> Data lines:
****

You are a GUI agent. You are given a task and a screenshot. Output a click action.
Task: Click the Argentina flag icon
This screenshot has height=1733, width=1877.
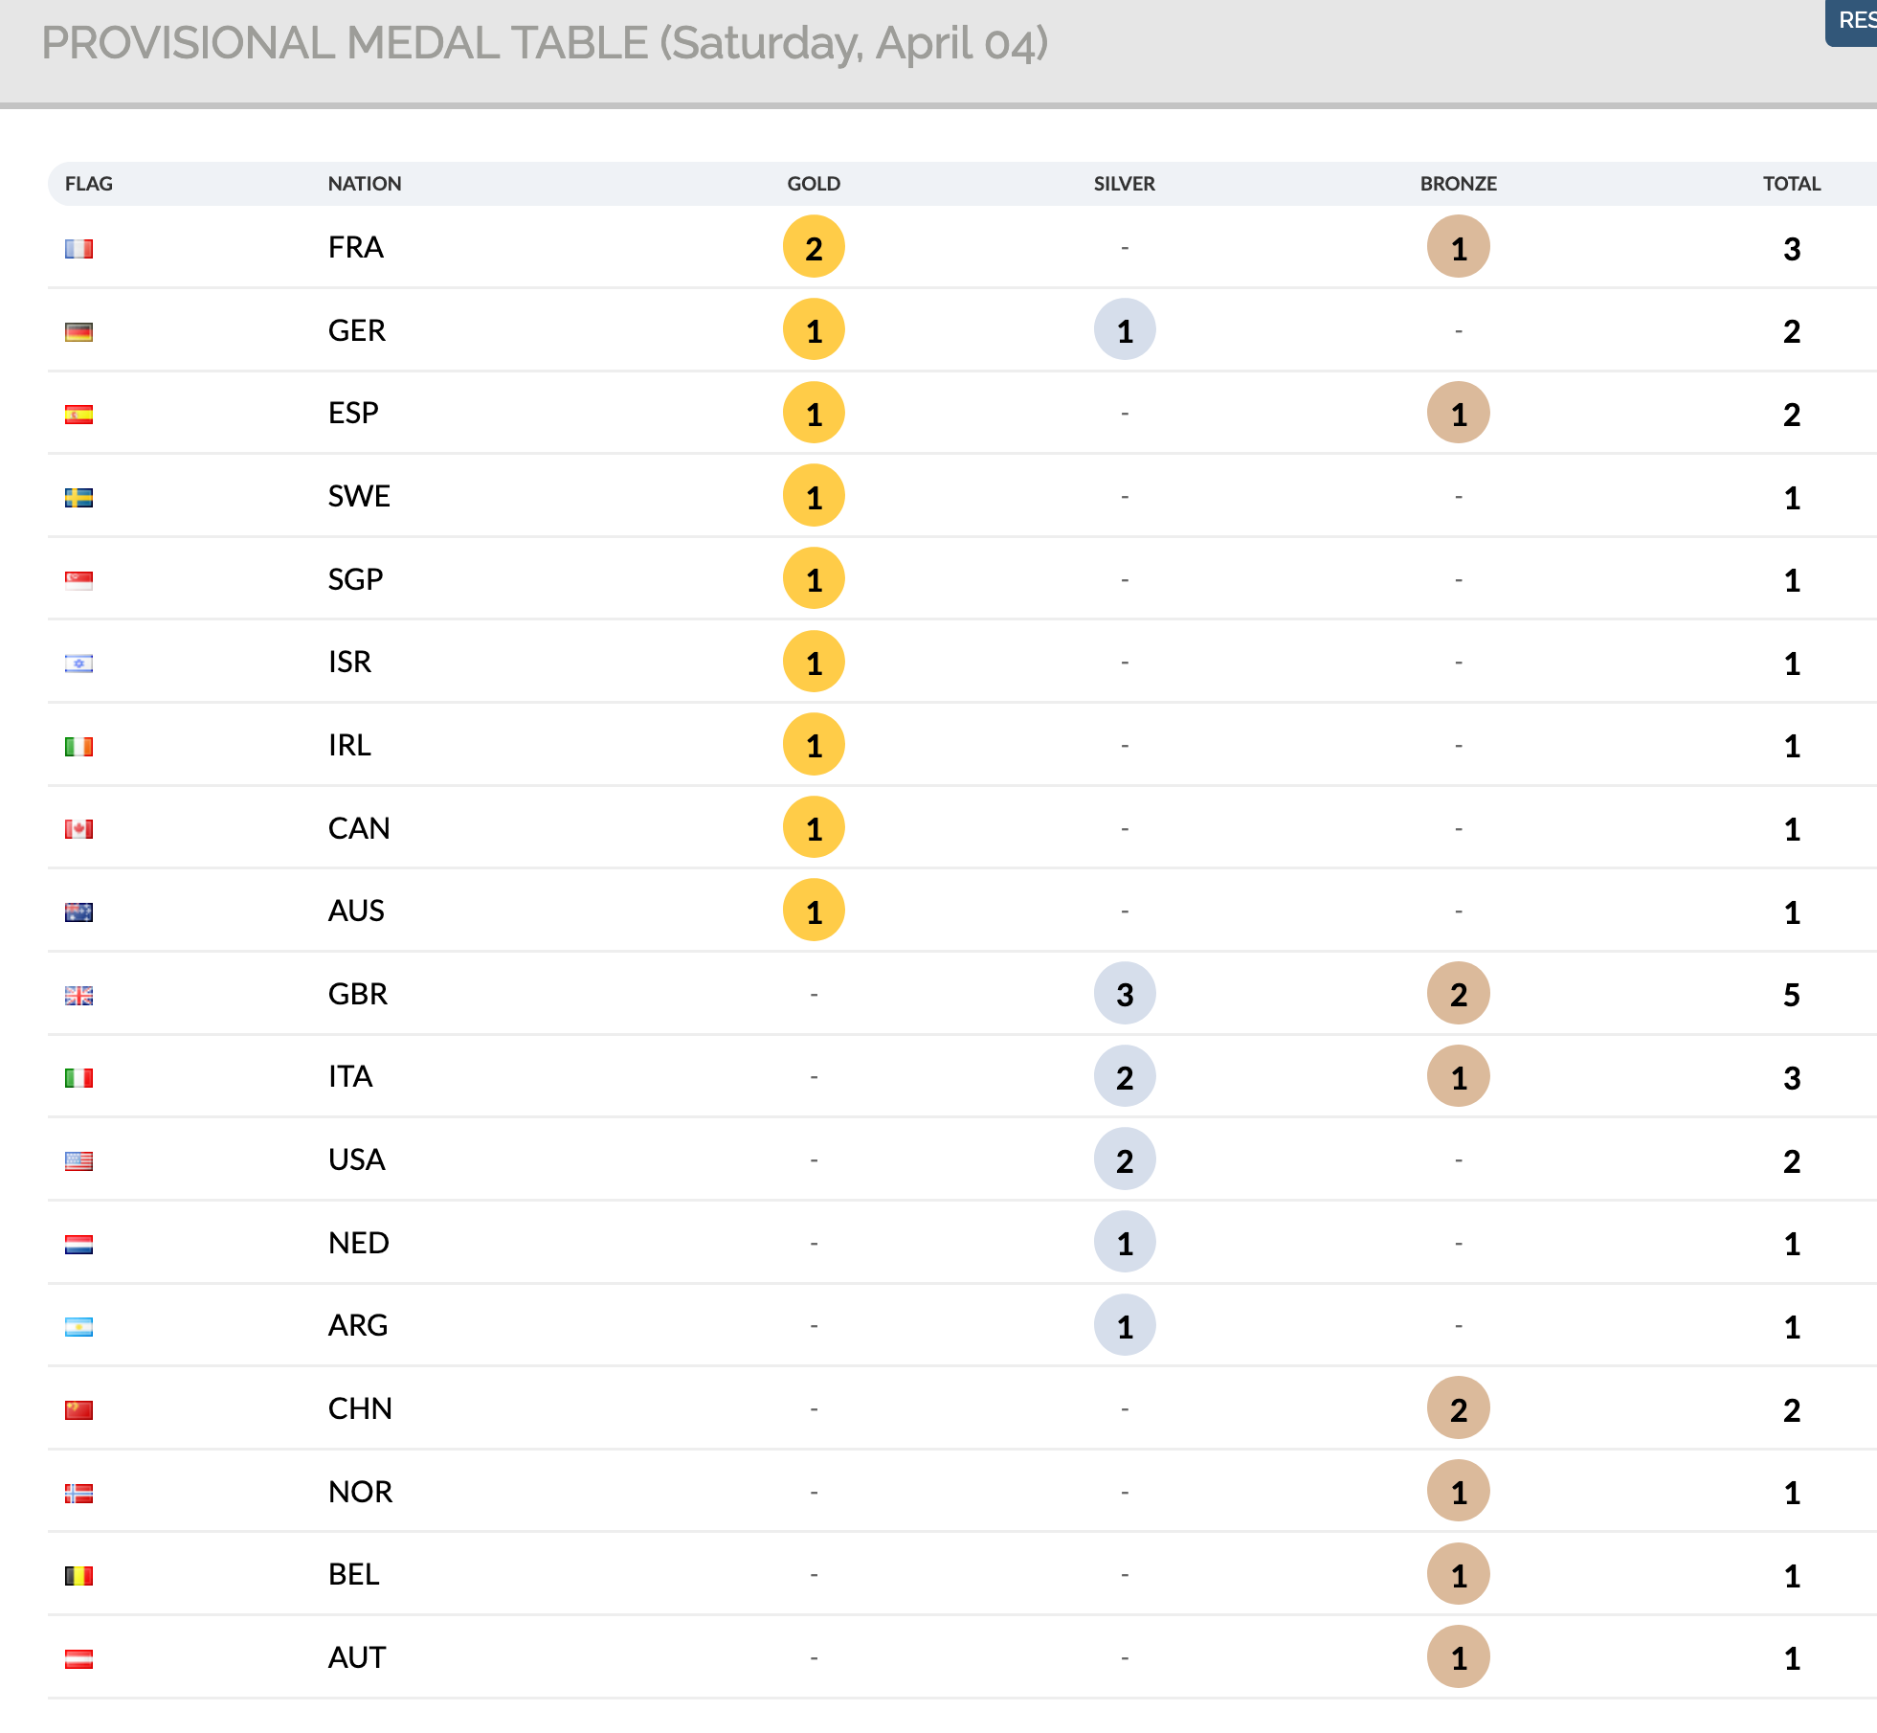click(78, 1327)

****

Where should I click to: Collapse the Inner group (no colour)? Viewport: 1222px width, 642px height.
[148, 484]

****

> Required work: Rewrite the entries from the line containing "You are a GUI" through the line containing "click(78, 1327)", replacing "Argentina" with "Chile" and keeping everything else the same. Return only those lines, and leave out the pictures.

> Result of the task:
You are a GUI agent. You are given a task and a screenshot. Output a click action.
Task: Click the Chile flag icon
This screenshot has height=1733, width=1877.
click(78, 1327)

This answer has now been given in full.